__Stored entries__
--------------------------------
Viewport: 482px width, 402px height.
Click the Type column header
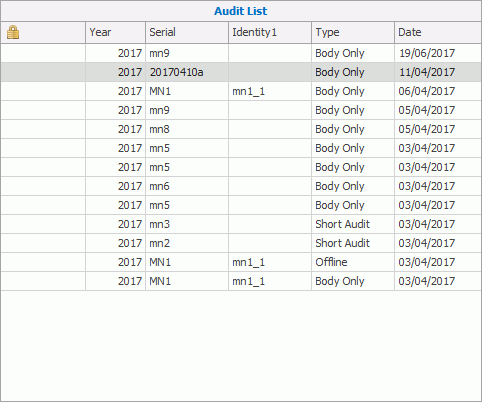[353, 32]
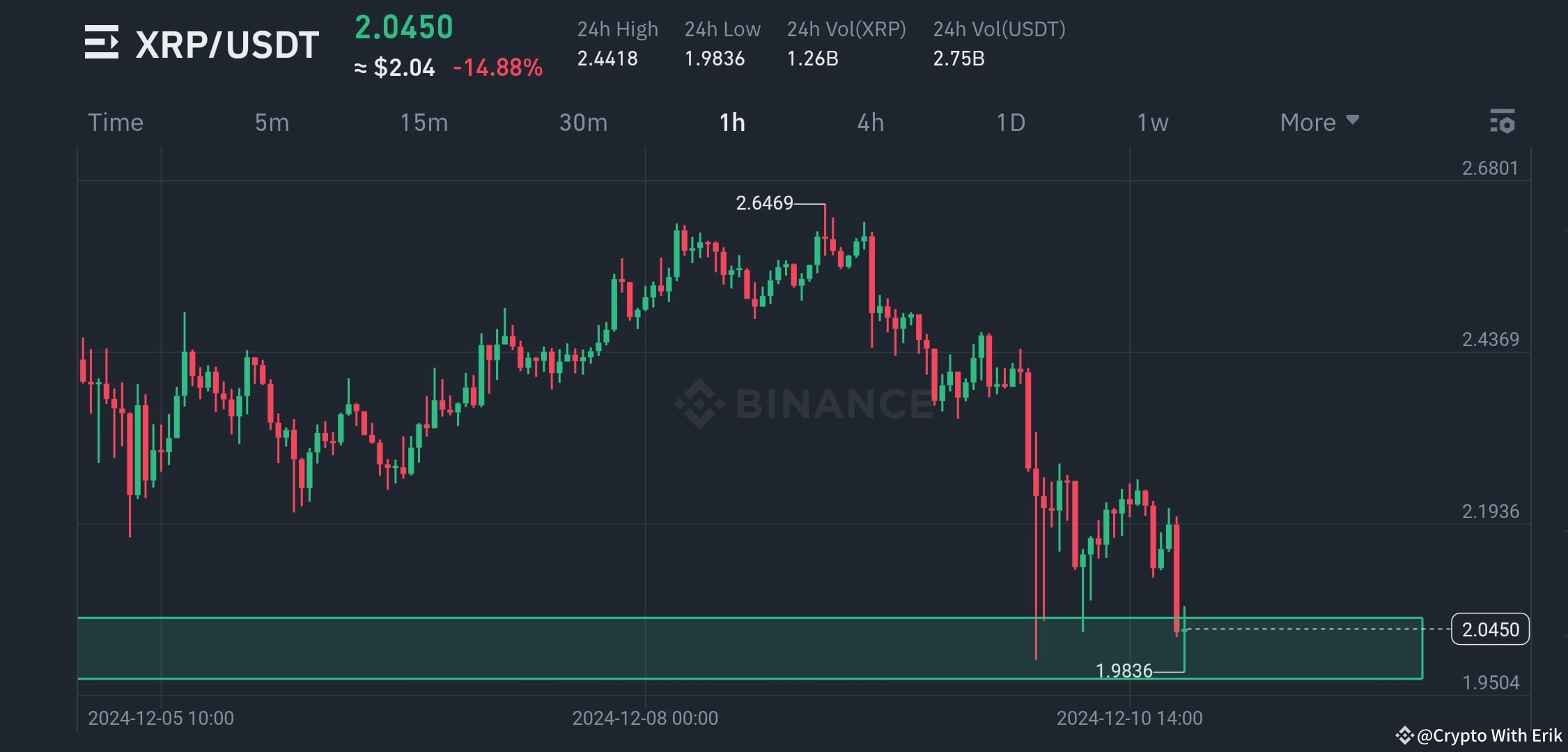
Task: Select the Time chart view
Action: (x=116, y=122)
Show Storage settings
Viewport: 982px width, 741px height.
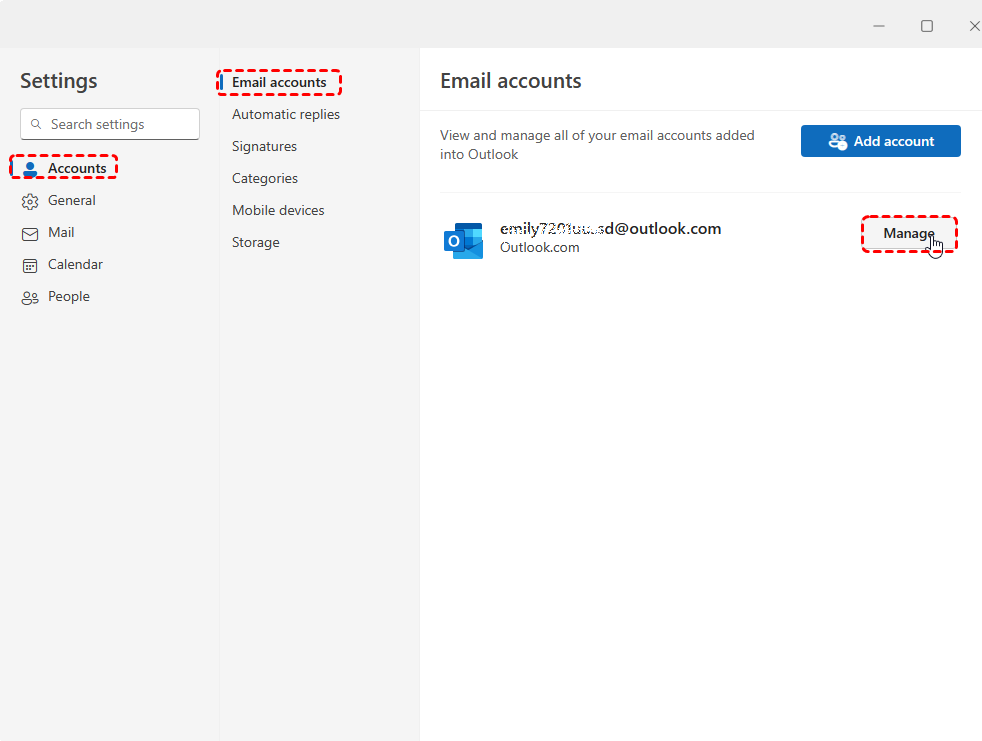[x=256, y=243]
--------------------------------
__Exercise directions__
Update all the items above by changing every "Viewport" to "Display area" and leaving everything else as it is. Omit the pictures from your response.

__Response to this exercise__
Display area: 482px width, 402px height.
Click the Type column header
[353, 32]
Task: Select the Time chart view
Action: (x=116, y=122)
Show Storage settings
Display area: 982px width, 741px height.
[x=256, y=243]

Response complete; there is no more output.